Here’s my belief: I don’t agree with those who choose to take a knee during the national anthem. I was raised to stand with respect, put my right hand over my heart and gaze at the flag when the Star-Spangled Banner is sung or played. Where I come from, hats are removed and conversations are paused—although singing along is encouraged. Here in the Heartland, I suspect that many of you were brought up the same way.
But I also believe in freedom of speech and freedom of the press. What makes America great is that people have the right to protest and companies such as Nike have the right to run advertisements that may be offensive to some folks.
So while I don’t agree that Colin Kaepernick is the right role model for America, I do feel that “Believe in something. Even if it means sacrificing everything” is a good message. It’s empowering. It’s inspiring. And it’s a message that can have different meanings to different people.
For my whole life and career, I’ve been involved with people who believe in agriculture. And sometimes, yes, farming means sacrifice. Farmers sacrifice time with family during their busiest times of year. They sacrifice the freedom to go on vacation whenever they please. They sacrifice their bodies with back-breaking manual labor. They sacrifice sleep to care for sick animals. They sacrifice income when weather and markets and trade policies don’t cooperate.
Why do they do it? Because they believe in something.
Despite inevitable hardships and heartbreaks, farmers believe rural life is a good way to raise a family. They believe feeding, clothing and fueling the world is an honorable profession. They believe in tradition. They believe in handshakes and hard work. They believe in being good stewards of the land. They believe many of the best things in life are, indeed, free: sunrises, wide-open spaces and seeing new growth and new life each season. They believe in patriotism, Christian values and community pride.
And they believe in helping neighbors in need. This summer’s drought is a great example. When I visited with Gallatin Agri Services Manager John Davis for the story on page 6, he told me about how local row-crop growers shared their drought-stricken corn fields with cattle producers to cut silage to feed their animals. That’s what farmers do. They help each other, even when facing tough times themselves.
Not only have I worked in agriculture my whole adult life, but more specifically, I’ve worked for agricultural cooperatives the entire time. Co-ops also are something to believe in. They are created by people who have a need and believe in working together for the common good. MFA, for example, was organized by a group of farmers who banded together for economic strength in purchasing inputs. Cooperatives serve their members, not a corporate board. And cooperatives are filled with people—both employees and members—who believe in a servant spirit.

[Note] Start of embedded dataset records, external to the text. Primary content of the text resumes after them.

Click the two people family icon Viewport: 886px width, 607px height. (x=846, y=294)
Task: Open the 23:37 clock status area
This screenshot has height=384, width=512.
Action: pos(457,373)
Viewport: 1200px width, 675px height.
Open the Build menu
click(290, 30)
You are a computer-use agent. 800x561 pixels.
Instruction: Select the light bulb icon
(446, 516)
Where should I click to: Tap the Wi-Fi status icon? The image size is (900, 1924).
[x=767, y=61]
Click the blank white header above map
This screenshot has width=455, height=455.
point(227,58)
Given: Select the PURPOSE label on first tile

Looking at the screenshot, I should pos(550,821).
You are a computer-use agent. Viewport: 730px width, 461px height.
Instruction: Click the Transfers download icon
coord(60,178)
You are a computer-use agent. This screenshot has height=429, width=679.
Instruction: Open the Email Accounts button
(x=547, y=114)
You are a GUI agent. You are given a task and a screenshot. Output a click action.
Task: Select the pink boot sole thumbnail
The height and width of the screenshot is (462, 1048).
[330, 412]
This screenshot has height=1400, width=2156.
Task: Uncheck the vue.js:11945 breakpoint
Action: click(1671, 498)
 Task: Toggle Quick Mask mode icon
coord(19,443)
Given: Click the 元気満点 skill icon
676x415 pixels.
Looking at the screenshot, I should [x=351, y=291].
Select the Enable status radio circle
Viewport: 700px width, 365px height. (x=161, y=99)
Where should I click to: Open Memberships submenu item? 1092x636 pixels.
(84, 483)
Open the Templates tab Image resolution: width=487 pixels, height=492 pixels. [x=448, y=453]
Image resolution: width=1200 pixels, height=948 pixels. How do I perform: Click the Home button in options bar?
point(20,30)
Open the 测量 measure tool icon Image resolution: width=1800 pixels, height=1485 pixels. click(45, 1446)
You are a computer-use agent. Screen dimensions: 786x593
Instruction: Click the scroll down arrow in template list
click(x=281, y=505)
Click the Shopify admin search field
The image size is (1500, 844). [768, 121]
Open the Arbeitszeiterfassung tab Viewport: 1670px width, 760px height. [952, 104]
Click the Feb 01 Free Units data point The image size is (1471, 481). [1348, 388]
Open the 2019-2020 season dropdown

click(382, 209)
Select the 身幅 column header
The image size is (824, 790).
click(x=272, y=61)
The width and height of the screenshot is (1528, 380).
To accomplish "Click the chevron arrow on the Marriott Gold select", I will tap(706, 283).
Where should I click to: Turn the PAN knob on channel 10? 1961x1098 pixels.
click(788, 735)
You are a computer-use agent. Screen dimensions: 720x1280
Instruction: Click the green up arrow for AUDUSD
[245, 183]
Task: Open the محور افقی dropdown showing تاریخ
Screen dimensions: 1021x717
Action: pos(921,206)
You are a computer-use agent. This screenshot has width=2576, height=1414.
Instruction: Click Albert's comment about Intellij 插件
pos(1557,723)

For me, farmers are real role models, not overpaid athletes and spoiled celebrities. Let them take a knee in protest if they want. As I tell my kids all the time, you can’t control what other people do. You are only responsible for your actions. So I will always stand respectfully for the national anthem. I hope you will, too.
I’ll also keep on believing in the power of cooperation, in doing an honest day’s work, in leaving this world better than we found it and instilling the values of God and country in the next generation. Now, those are things you can believe in. Just do it.